=== Source material ===

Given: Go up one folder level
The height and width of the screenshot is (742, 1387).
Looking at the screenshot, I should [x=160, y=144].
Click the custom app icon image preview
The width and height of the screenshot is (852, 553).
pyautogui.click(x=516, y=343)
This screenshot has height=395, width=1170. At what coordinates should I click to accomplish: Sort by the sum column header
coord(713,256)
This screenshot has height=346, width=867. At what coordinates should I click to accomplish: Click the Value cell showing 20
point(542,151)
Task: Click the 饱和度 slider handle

===
=== Source material ===

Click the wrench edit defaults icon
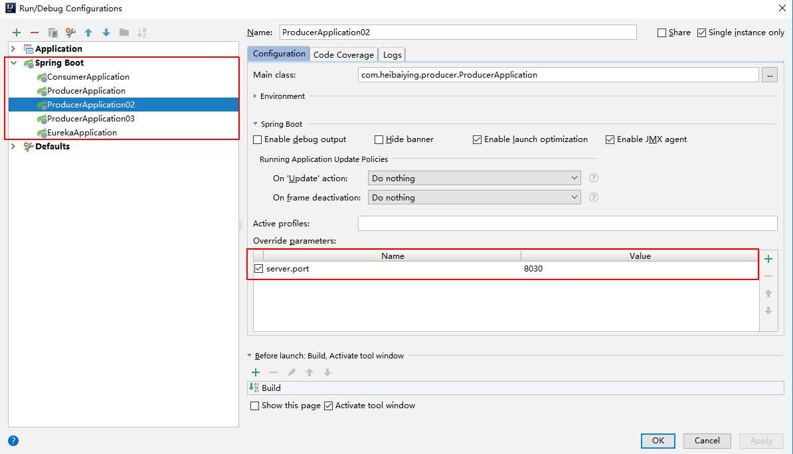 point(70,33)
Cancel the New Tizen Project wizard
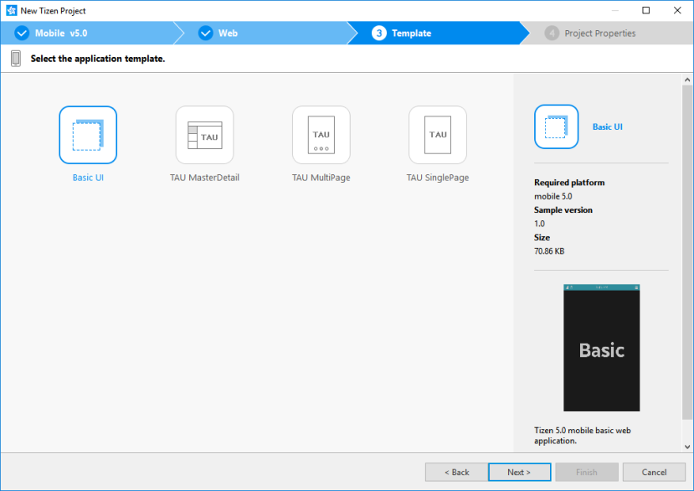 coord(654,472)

===
=== Source material ===

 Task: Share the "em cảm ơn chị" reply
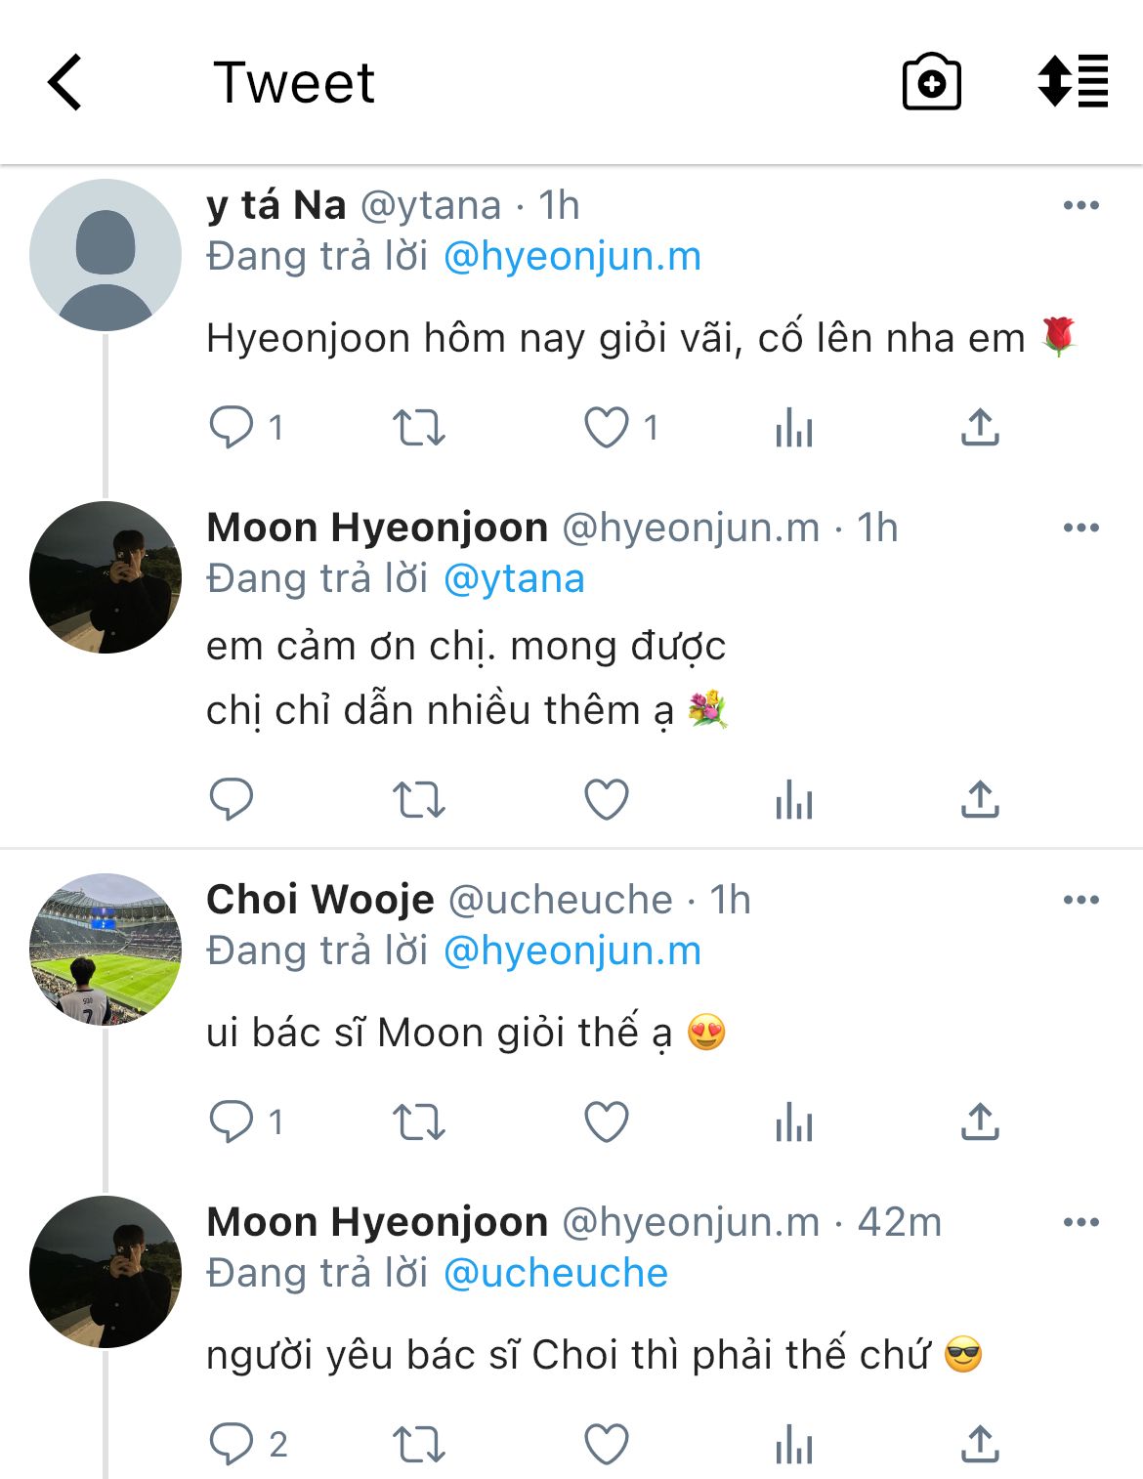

===

Exercise: In the listing above, find the line containing "This screenshot has height=346, width=867." and the line containing "Task: Click the 饱和度 slider handle", then repeat those two lines and everything between them exactly.

Response:
This screenshot has height=346, width=867. At what coordinates should I click to accomplish: Click the Value cell showing 20
point(542,151)
Task: Click the 饱和度 slider handle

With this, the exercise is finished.